J’ai mis toute une partie de ma vie à comprendre qu’Il n’appréciait pas au fond chez moi mon esprit de trop sérieux, la fille aux petites lunettes rondes à la Simone Weil, complètement décalée le plus souvent, qui ressasse sa culture, qui passe son temps à L’entretenir en détail de sujets profonds qu’elle a lus, lui réservant de petites conférences personnelles, lui parlant d’elle, elle, elle, sa vie, son moi, sa foi, références à l’appui : littéraires, artistiques, philosophiques, psychologiques, sociologiques, gnostiques, théosophiques, pythiques, se hasardant sans compétence particulière aux mathématiques, à la physique, même quantique, à la kabbale, aux nombres parfaits et absolus, aux sujets théologiques de préférence ou aux traités d’édification trouvés dans toutes les traditions du monde, qu’elles soient religieuses ou pas, oubliant évidemment prise par son sujet et décollant du sol, à Qui elle parle, le Maître de l’Univers quand même !

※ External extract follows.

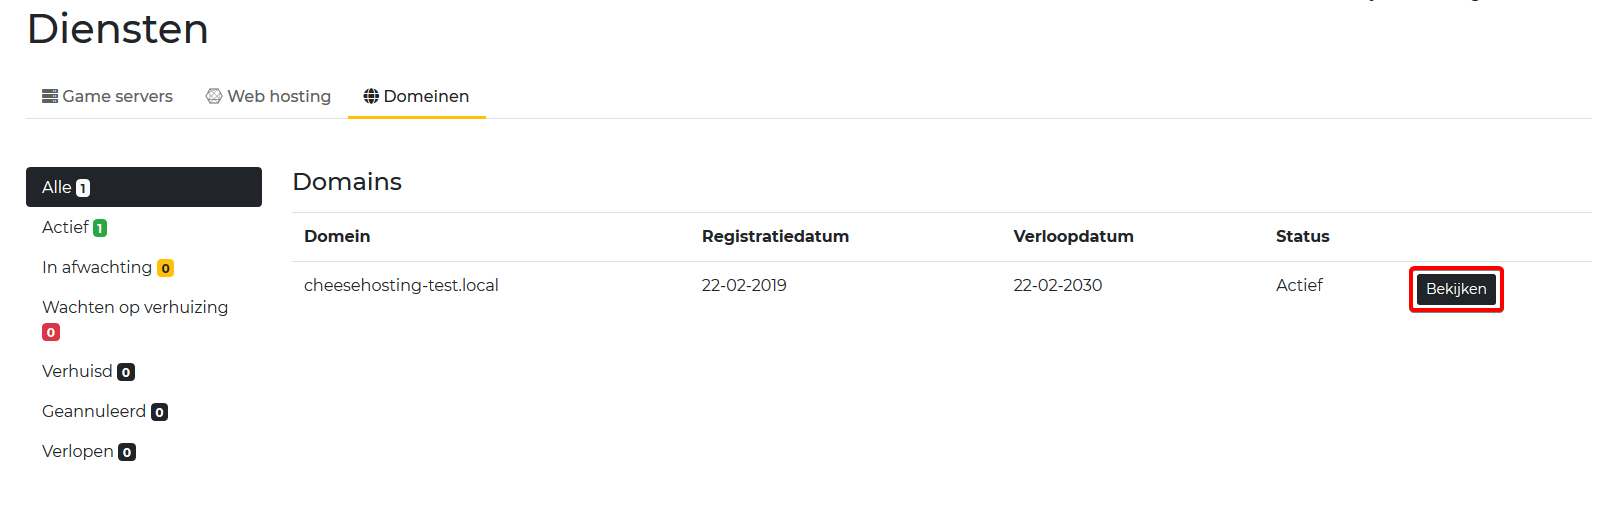This screenshot has height=529, width=1615.
Task: Click the red Wachten op verhuizing badge
Action: click(x=51, y=332)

Un jour tout ce salmigondis foutraque a pris fin.
Nos rendez-vous de plus en plus fréquents et rares, se bornaient à nous regarder sans rien dire et à rire, nous écouter, sourire avec les yeux, émerveillés, piaffer comme des enfants, et cela nous faisait si mal parfois ces quintes de rire inextinguibles, qu’on se retrouvait tous les deux haletants, débordés, morts de rire sous nos chaises. Moments inoubliables, précédés il est vrai, de conversations de plus en plus silencieuses, d’égarements délicieux hors du temps.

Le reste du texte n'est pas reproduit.